State investigators, for example, blamed a poorly maintained 100-year-old PG&E power line for starting the November 2018 Camp Fire, the state’s deadliest and most destructive wildland blaze. The Camp Fire and a series of conflagrations in 2017 caused PG&E to file for bankruptcy in January 2019. The utility is expected to emerge from its Chapter 11 reorganization later this month.

As PG&E has been trying to leave bankruptcy, state officials have been putting mechanisms in place to allow for a takeover of the utility if needed.

The California Public Utilities Commission recently approved PG&E’s reorganization plan, along with a process of enhanced oversight and escalating enforcement that could lead to the CPUC revoking PG&E’s certificate of public convenience and necessity (CPCN), its license to operate as a monopoly utility in central and Northern California. (See CPUC Approves PG&E Bankruptcy Plan.)

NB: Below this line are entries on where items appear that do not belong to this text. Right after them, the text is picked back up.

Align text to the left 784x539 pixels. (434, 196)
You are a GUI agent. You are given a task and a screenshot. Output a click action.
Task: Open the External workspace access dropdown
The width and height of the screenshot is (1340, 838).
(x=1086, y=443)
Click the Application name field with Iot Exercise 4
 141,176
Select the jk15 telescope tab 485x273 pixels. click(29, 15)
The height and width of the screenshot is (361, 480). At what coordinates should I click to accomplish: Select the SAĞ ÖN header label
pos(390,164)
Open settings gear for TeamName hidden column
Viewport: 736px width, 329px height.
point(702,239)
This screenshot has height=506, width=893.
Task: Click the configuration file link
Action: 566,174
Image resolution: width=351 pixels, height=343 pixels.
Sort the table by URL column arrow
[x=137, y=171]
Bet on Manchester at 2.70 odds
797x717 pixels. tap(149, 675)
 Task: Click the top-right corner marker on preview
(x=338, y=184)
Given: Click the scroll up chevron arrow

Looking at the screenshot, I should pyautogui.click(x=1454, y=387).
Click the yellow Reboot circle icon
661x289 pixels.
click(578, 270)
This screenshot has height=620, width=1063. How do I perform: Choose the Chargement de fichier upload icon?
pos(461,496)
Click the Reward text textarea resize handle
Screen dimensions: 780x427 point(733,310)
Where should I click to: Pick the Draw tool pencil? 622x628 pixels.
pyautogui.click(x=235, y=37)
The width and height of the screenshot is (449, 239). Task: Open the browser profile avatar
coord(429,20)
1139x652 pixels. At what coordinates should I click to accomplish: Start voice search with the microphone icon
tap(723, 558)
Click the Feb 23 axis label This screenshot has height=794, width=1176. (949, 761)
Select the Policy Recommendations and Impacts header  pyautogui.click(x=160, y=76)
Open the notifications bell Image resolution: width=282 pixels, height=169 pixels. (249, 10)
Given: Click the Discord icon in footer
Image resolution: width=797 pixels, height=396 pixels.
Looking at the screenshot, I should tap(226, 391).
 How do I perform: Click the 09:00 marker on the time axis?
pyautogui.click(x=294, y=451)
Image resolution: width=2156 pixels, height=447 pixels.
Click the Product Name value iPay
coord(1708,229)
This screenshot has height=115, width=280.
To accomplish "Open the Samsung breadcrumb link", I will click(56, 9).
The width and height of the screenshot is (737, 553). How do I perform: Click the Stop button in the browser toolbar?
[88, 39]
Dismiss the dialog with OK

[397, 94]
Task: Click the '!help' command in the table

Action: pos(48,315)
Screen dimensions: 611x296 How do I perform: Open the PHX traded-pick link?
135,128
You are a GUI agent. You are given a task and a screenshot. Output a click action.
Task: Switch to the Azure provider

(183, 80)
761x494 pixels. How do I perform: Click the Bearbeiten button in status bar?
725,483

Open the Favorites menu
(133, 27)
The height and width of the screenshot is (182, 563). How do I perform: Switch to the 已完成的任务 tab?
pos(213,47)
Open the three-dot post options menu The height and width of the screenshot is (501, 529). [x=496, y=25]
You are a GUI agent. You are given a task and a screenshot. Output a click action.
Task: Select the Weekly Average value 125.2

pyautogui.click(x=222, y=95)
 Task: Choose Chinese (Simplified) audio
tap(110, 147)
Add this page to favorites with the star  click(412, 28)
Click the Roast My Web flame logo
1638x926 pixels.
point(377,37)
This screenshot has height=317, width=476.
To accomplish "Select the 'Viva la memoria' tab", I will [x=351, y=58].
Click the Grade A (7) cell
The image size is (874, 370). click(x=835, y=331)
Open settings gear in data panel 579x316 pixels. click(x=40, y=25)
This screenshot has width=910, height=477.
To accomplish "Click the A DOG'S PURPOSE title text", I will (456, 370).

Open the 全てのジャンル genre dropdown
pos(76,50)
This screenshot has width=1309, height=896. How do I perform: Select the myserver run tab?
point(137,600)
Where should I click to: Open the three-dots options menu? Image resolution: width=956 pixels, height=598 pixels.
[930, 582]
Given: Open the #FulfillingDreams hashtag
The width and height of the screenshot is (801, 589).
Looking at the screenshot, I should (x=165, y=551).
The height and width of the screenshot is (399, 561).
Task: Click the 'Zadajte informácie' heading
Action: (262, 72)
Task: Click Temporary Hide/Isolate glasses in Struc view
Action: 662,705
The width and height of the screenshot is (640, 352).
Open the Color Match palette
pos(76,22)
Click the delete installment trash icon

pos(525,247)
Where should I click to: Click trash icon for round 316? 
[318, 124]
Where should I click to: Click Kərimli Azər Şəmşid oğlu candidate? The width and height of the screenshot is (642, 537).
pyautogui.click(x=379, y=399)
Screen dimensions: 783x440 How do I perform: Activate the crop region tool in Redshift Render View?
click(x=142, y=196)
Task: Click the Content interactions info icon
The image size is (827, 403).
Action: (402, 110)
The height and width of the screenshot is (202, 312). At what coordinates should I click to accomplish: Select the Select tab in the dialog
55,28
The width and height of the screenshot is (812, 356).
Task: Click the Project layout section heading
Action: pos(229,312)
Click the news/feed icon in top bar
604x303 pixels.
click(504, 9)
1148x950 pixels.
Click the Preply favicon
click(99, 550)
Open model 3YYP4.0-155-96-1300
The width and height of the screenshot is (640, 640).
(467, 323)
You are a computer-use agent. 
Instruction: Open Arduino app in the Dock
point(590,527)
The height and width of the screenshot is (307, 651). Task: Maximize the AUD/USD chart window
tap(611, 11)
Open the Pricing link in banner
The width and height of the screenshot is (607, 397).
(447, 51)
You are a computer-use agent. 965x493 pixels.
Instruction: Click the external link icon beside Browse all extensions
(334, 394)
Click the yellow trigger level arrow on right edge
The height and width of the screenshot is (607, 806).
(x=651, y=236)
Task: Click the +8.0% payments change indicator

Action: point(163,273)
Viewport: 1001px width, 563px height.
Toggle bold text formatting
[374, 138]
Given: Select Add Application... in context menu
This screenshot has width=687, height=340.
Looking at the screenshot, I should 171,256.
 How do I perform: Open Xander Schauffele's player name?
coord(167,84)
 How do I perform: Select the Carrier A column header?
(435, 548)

In a May 28 meeting, CPUC Commissioner Martha Guzman Aceves said her vote for PG&E’s bankruptcy plan was bolstered by the likely passage of SB 350. The bill would authorize the CPUC to ask a court to appoint a receiver for PG&E or to revoke its CPCN. The bill allows the governor to establish a nonprofit public-benefit corporation called Golden State Energy to take over PG&E’s assets and operations.

“This bill will give ratepayers a genuine alternative,” Guzman Aceves said. “If PG&E fails to provide safe, reliable and affordable energy service, then the commission could petition the court to appoint a receiver or revoke PG&E’s CPCN.”

The bill next faces a vote on the Assembly floor and a concurrence vote by the Senate on Assembly amendments. After that it could go to Newsom for his signature. The governor has indicated he supports the measure.